## START Data to process
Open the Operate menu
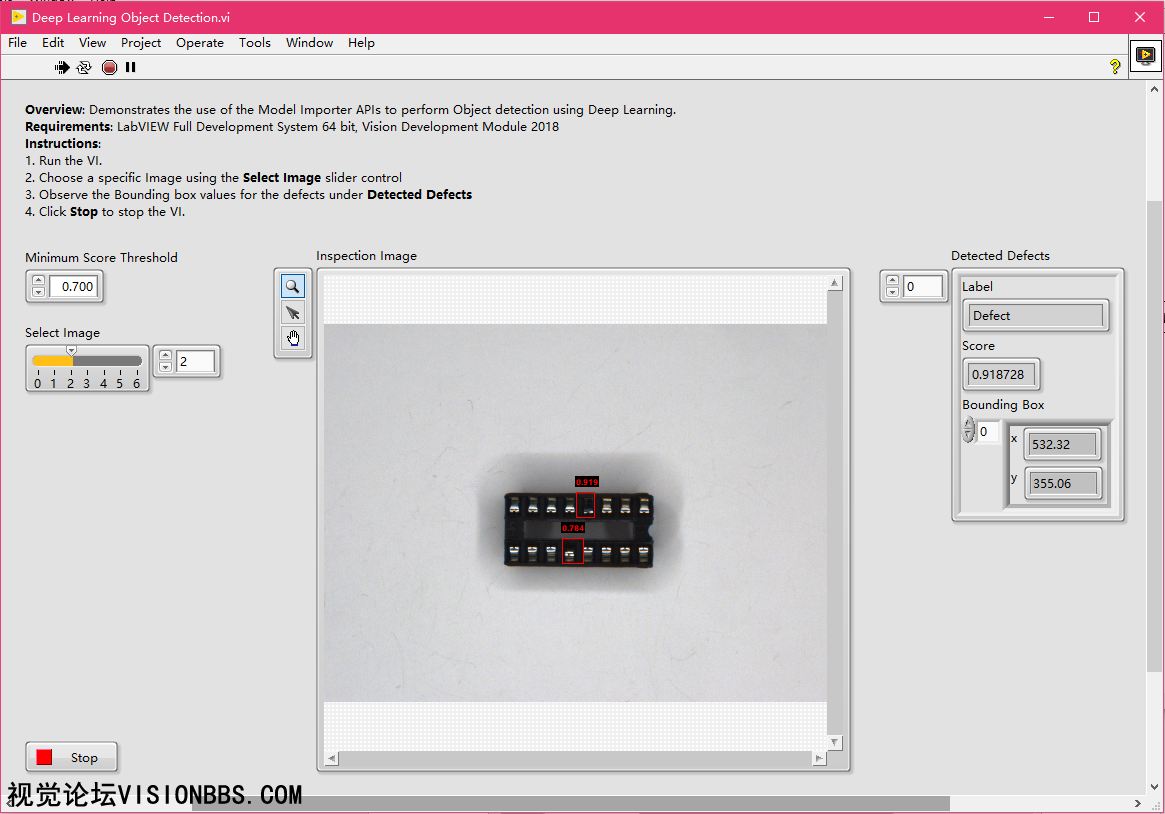The image size is (1165, 814). [199, 43]
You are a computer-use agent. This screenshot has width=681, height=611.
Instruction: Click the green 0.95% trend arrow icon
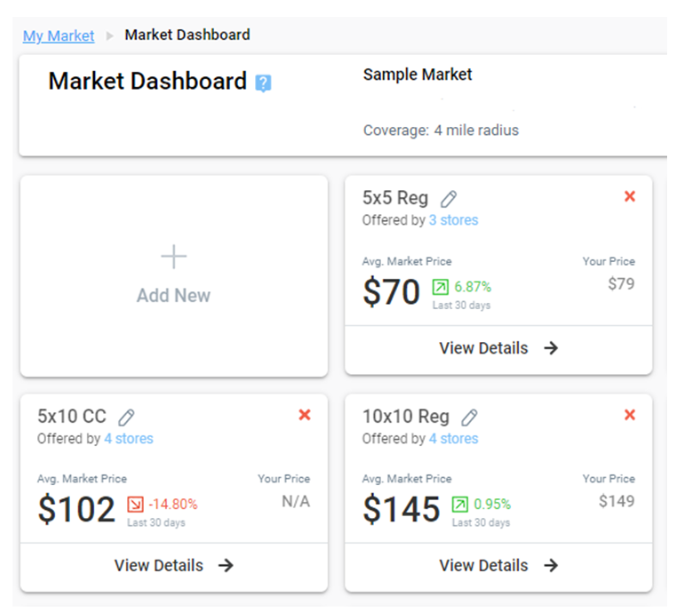[x=460, y=504]
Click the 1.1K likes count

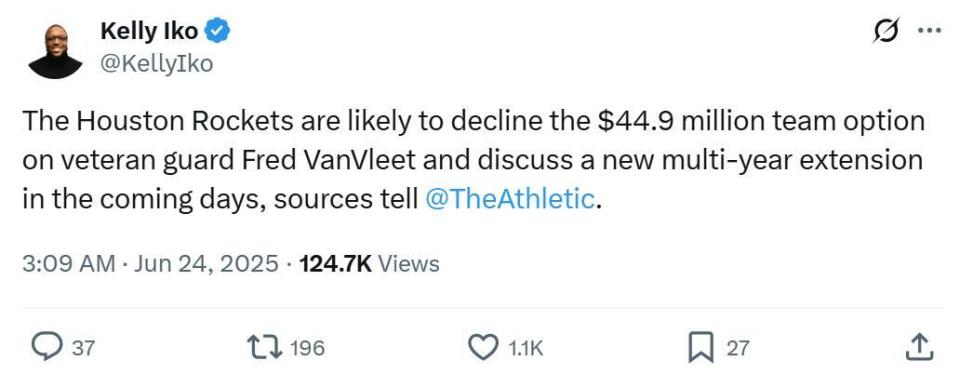click(x=526, y=348)
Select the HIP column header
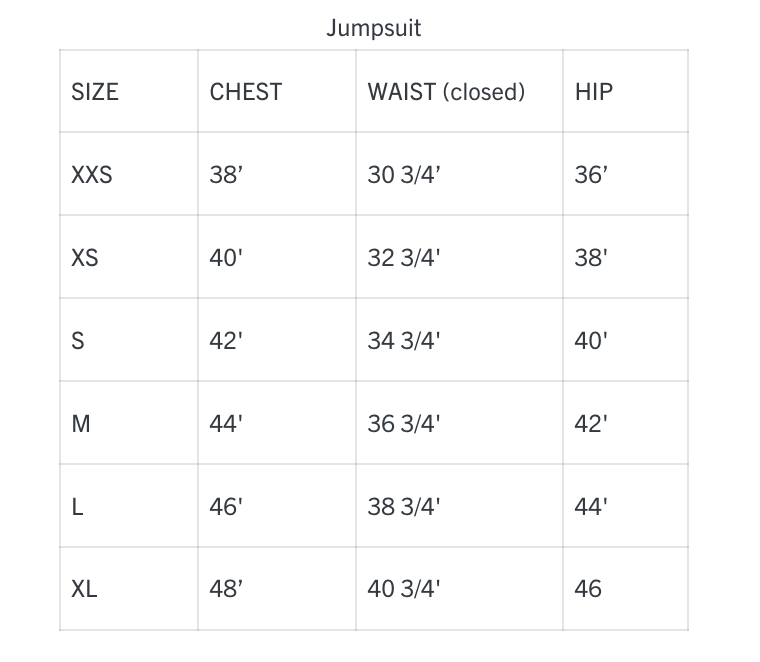This screenshot has height=662, width=760. 594,92
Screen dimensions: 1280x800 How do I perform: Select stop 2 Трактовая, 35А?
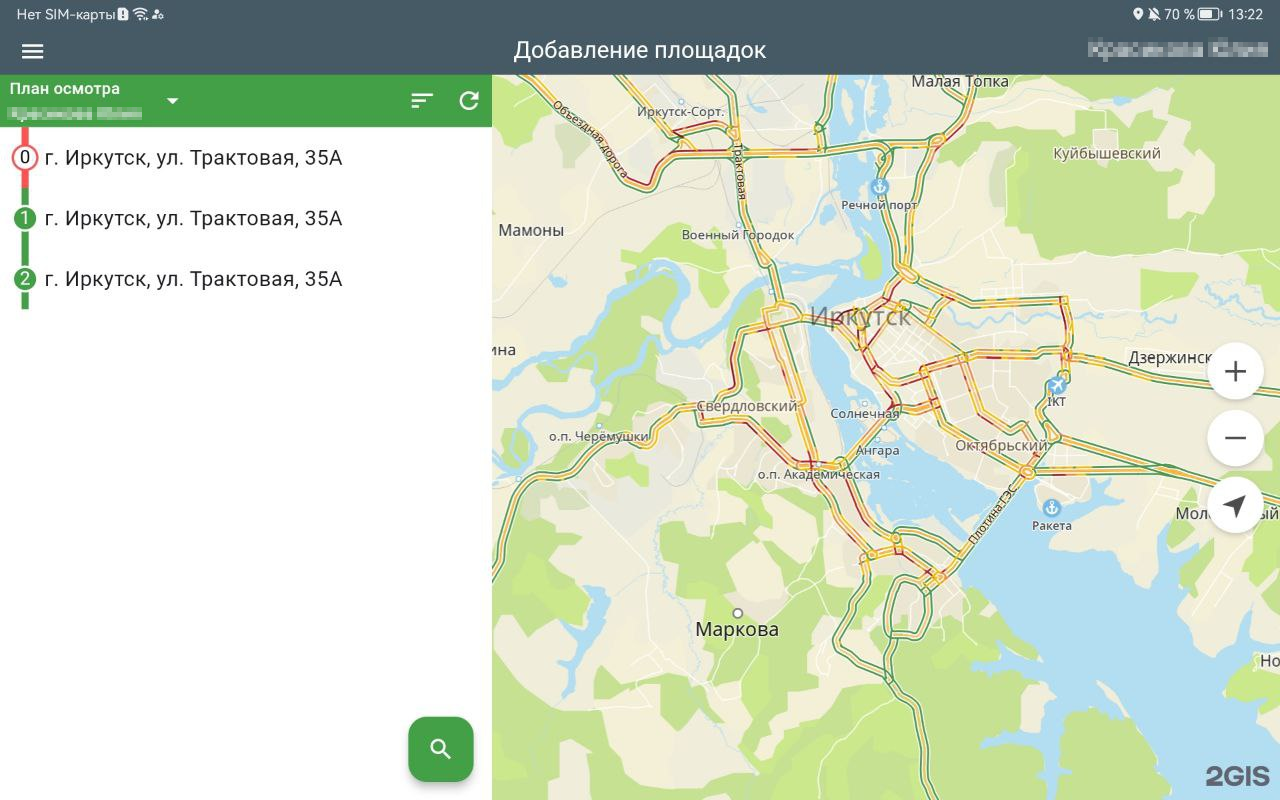pos(193,279)
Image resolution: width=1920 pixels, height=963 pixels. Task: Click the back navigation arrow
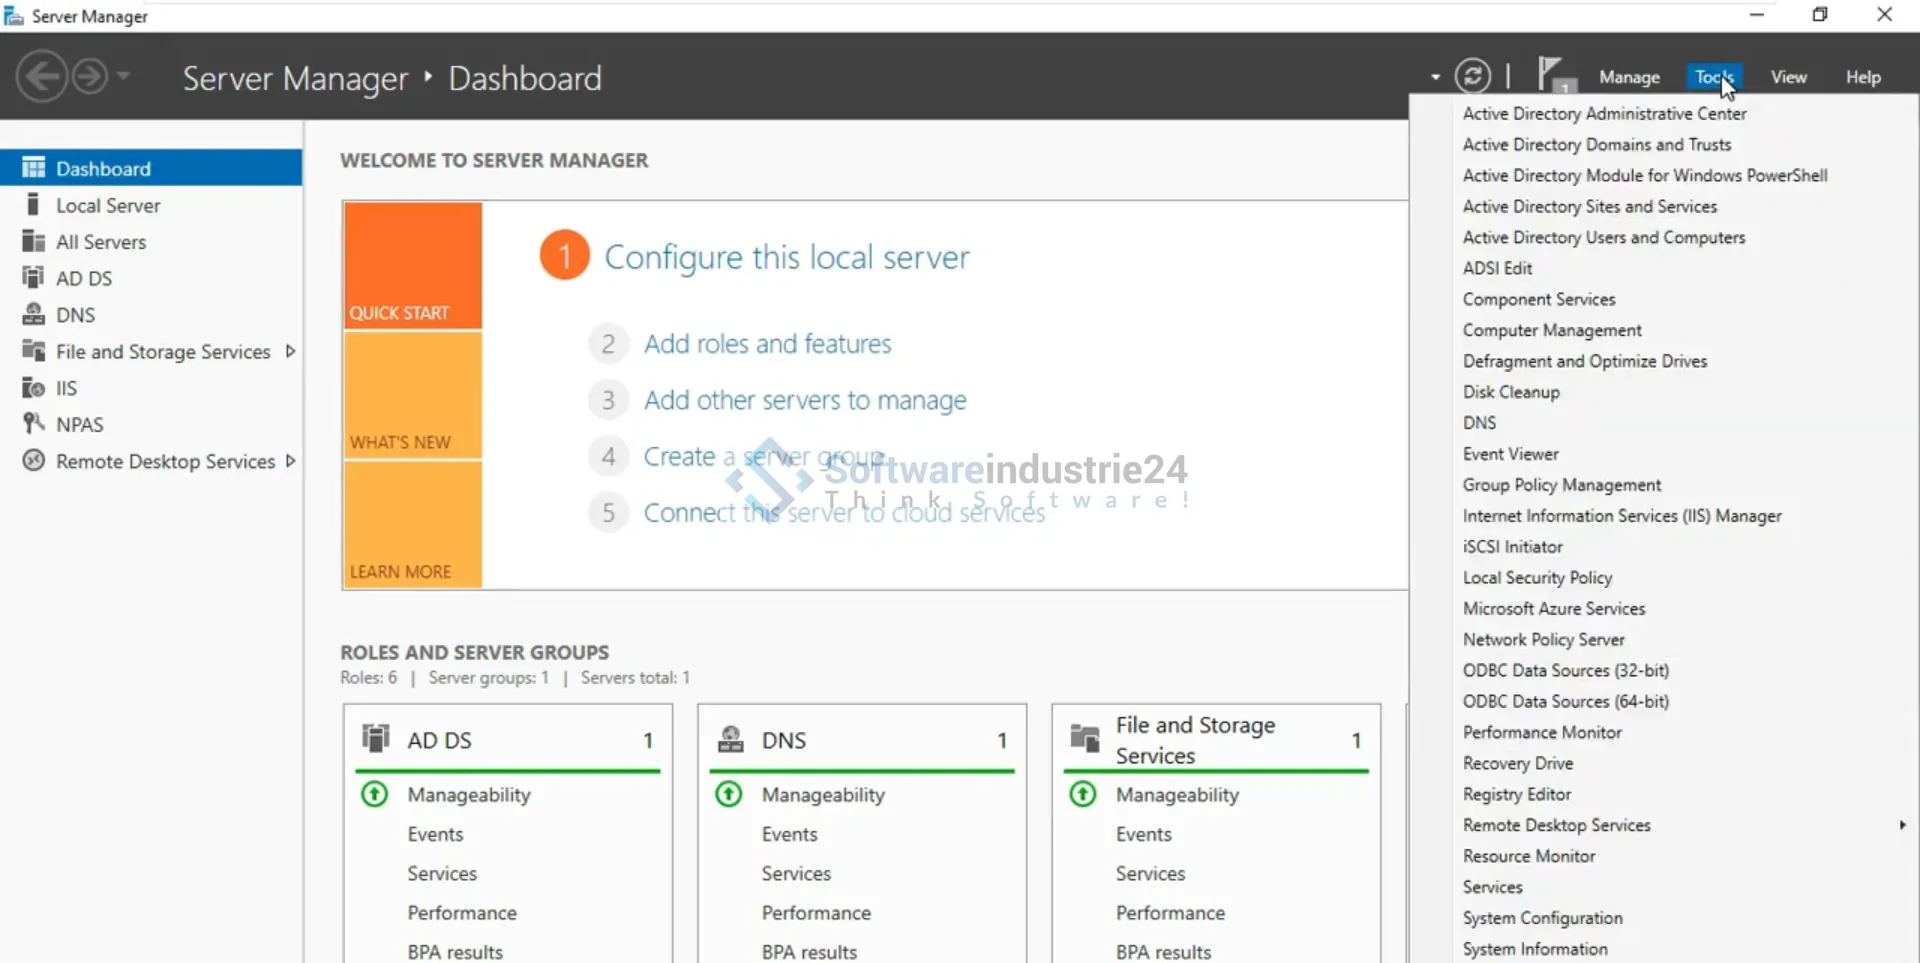tap(42, 77)
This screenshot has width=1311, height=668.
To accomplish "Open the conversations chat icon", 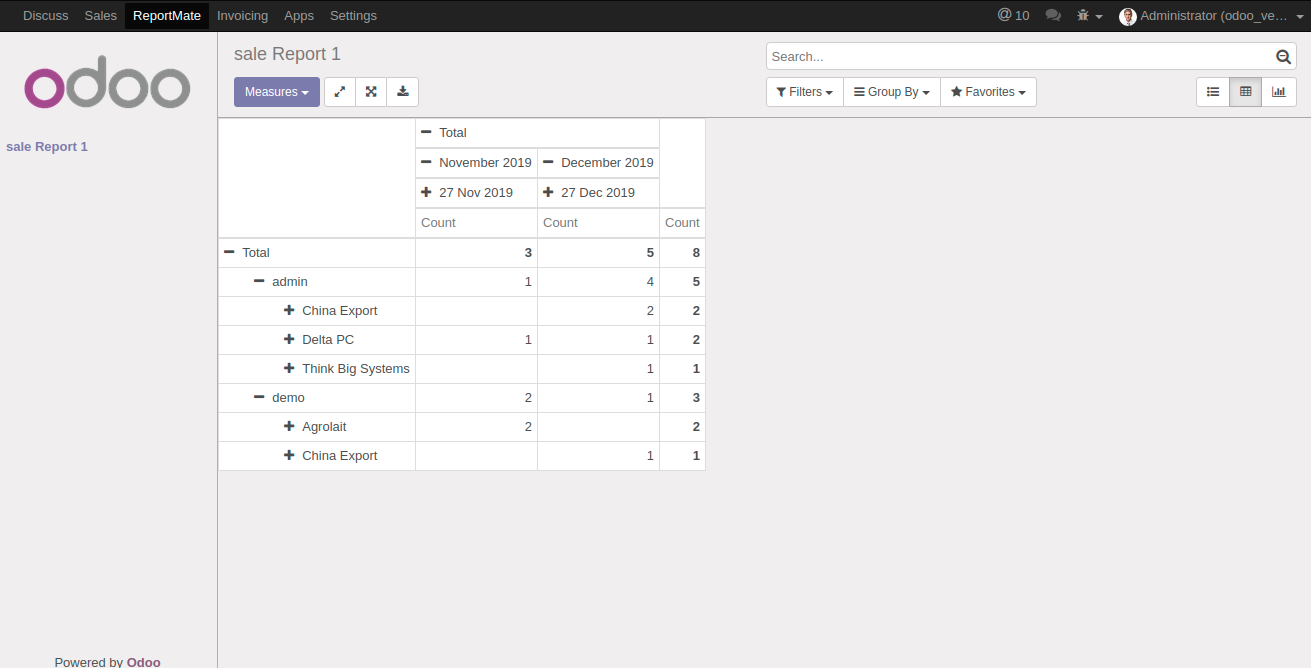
## END Data to process
▶ Requirement
Convert the entries above into a JSON array of strings with one string per line. Omit blank lines and the pictures.

▶ Solution for this task
[
  "Open the Operate menu",
  "The image size is (1165, 814). [199, 43]",
  "You are a computer-use agent. This screenshot has width=681, height=611.",
  "Instruction: Click the green 0.95% trend arrow icon",
  "[x=460, y=504]",
  "Click the 1.1K likes count",
  "click(x=526, y=348)",
  "Select the HIP column header",
  "This screenshot has height=662, width=760. 594,92",
  "Screen dimensions: 1280x800 How do I perform: Select stop 2 Трактовая, 35А?",
  "pos(193,279)",
  "Image resolution: width=1920 pixels, height=963 pixels. Task: Click the back navigation arrow",
  "tap(42, 77)",
  "This screenshot has width=1311, height=668.",
  "To accomplish \"Open the conversations chat icon\", "
]